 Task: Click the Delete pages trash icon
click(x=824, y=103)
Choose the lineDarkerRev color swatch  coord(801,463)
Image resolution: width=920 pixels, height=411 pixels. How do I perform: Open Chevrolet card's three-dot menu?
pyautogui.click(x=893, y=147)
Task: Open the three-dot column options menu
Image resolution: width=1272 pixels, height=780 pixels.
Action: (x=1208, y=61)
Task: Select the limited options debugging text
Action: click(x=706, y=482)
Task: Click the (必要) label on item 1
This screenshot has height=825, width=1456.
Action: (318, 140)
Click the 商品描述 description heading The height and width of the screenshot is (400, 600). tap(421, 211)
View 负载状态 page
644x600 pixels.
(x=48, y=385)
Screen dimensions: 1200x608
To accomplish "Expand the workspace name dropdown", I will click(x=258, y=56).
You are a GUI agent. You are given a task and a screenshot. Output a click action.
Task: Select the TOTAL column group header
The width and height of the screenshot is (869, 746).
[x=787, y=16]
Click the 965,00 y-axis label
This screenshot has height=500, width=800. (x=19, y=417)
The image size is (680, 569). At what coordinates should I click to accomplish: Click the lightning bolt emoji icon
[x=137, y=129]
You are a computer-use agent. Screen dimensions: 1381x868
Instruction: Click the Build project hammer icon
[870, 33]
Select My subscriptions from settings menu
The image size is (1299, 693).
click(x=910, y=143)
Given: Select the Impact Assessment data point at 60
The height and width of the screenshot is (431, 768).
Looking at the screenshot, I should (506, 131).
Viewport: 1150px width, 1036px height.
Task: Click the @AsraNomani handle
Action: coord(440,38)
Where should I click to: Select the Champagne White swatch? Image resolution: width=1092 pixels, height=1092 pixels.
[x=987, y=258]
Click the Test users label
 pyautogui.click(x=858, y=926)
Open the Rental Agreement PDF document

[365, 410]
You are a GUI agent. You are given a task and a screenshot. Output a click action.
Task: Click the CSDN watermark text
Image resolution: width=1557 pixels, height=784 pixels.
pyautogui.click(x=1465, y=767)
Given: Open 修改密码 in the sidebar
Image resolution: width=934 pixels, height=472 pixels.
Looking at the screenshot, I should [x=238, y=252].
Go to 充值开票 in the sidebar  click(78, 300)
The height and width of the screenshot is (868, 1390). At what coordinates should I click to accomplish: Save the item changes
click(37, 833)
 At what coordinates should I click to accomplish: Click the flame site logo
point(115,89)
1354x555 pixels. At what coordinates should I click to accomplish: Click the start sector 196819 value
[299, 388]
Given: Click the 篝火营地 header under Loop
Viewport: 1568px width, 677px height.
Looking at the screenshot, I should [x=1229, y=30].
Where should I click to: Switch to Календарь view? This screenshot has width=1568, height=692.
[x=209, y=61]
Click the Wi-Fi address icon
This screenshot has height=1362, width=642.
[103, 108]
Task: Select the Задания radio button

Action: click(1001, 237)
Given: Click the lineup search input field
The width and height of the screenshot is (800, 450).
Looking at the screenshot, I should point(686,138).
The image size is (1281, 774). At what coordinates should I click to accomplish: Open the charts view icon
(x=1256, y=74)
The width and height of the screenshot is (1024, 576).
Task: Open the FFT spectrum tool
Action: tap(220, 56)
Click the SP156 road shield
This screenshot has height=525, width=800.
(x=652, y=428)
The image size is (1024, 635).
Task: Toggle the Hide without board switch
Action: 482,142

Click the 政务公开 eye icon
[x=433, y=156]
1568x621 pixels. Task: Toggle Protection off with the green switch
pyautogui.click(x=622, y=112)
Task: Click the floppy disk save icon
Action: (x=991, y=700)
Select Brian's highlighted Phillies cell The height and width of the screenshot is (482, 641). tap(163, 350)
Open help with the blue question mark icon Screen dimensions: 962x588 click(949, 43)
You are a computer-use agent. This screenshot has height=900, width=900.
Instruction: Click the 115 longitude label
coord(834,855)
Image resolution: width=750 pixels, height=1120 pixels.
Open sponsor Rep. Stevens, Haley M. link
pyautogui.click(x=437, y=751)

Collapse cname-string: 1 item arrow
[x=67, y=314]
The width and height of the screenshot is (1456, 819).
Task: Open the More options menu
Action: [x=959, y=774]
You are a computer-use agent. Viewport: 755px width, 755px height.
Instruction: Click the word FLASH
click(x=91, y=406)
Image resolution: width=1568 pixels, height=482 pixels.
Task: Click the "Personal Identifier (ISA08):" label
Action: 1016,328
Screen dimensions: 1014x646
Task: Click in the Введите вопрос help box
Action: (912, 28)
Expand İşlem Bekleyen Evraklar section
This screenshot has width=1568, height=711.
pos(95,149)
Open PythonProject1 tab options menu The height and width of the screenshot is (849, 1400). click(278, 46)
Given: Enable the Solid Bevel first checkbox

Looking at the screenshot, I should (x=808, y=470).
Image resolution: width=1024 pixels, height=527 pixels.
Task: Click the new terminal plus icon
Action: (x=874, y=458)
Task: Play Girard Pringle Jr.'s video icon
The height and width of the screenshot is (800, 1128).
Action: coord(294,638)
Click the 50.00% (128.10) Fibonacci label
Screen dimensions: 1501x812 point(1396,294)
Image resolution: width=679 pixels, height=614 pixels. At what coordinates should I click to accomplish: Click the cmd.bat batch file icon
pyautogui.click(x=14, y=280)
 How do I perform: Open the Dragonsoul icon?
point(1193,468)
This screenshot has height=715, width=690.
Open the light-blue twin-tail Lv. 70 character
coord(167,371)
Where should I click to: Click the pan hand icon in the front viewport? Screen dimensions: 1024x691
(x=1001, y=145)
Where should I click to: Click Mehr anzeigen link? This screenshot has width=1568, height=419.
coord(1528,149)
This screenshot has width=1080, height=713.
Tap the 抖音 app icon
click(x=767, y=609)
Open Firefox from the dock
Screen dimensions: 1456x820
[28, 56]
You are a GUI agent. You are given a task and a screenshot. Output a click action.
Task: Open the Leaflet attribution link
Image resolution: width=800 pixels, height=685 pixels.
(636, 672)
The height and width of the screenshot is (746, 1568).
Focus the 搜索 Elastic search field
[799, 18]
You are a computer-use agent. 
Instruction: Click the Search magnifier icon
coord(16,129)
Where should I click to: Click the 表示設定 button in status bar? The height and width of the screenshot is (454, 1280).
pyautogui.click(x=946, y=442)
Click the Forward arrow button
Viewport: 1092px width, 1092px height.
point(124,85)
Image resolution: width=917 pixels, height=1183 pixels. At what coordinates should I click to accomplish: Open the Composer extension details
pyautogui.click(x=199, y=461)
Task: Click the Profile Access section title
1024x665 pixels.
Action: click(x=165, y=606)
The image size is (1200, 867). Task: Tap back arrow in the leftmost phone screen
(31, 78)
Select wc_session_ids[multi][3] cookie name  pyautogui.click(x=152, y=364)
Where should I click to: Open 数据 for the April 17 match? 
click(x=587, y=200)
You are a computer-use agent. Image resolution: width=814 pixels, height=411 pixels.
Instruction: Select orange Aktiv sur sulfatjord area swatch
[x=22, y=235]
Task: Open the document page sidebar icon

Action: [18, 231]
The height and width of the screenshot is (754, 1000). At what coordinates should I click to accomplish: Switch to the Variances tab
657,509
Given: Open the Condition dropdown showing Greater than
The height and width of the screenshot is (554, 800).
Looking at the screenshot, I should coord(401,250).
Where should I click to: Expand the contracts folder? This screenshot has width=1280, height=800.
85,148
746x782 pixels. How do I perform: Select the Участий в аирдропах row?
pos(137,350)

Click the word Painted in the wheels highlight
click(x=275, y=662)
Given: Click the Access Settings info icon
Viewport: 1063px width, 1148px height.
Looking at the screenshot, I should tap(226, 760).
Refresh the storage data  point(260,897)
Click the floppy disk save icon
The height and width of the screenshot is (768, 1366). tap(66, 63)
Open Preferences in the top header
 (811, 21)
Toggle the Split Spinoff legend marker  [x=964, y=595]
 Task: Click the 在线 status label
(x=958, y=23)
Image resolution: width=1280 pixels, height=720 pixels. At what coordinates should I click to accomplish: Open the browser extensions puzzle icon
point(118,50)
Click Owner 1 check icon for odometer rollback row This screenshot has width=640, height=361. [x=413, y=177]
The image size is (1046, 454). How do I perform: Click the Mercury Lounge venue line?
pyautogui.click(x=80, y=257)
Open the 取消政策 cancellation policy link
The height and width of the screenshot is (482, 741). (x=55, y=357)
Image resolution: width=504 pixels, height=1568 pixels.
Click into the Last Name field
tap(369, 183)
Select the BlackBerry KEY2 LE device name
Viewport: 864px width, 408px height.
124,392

****

• Your objective: Reproduce only those lines of the entries above that run from the line with "The height and width of the screenshot is (754, 1000)." to the final line.

• Written response:
The height and width of the screenshot is (754, 1000). At what coordinates should I click to accomplish: Switch to the Variances tab
657,509
Given: Open the Condition dropdown showing Greater than
The height and width of the screenshot is (554, 800).
Looking at the screenshot, I should coord(401,250).
Where should I click to: Expand the contracts folder? This screenshot has width=1280, height=800.
85,148
746x782 pixels. How do I perform: Select the Участий в аирдропах row?
pos(137,350)

Click the word Painted in the wheels highlight
click(x=275, y=662)
Given: Click the Access Settings info icon
Viewport: 1063px width, 1148px height.
Looking at the screenshot, I should tap(226, 760).
Refresh the storage data  point(260,897)
Click the floppy disk save icon
The height and width of the screenshot is (768, 1366). tap(66, 63)
Open Preferences in the top header
 (811, 21)
Toggle the Split Spinoff legend marker  [x=964, y=595]
 Task: Click the 在线 status label
(x=958, y=23)
Image resolution: width=1280 pixels, height=720 pixels. At what coordinates should I click to accomplish: Open the browser extensions puzzle icon
point(118,50)
Click Owner 1 check icon for odometer rollback row This screenshot has width=640, height=361. [x=413, y=177]
The image size is (1046, 454). How do I perform: Click the Mercury Lounge venue line?
pyautogui.click(x=80, y=257)
Open the 取消政策 cancellation policy link
The height and width of the screenshot is (482, 741). (x=55, y=357)
Image resolution: width=504 pixels, height=1568 pixels.
Click into the Last Name field
tap(369, 183)
Select the BlackBerry KEY2 LE device name
Viewport: 864px width, 408px height.
124,392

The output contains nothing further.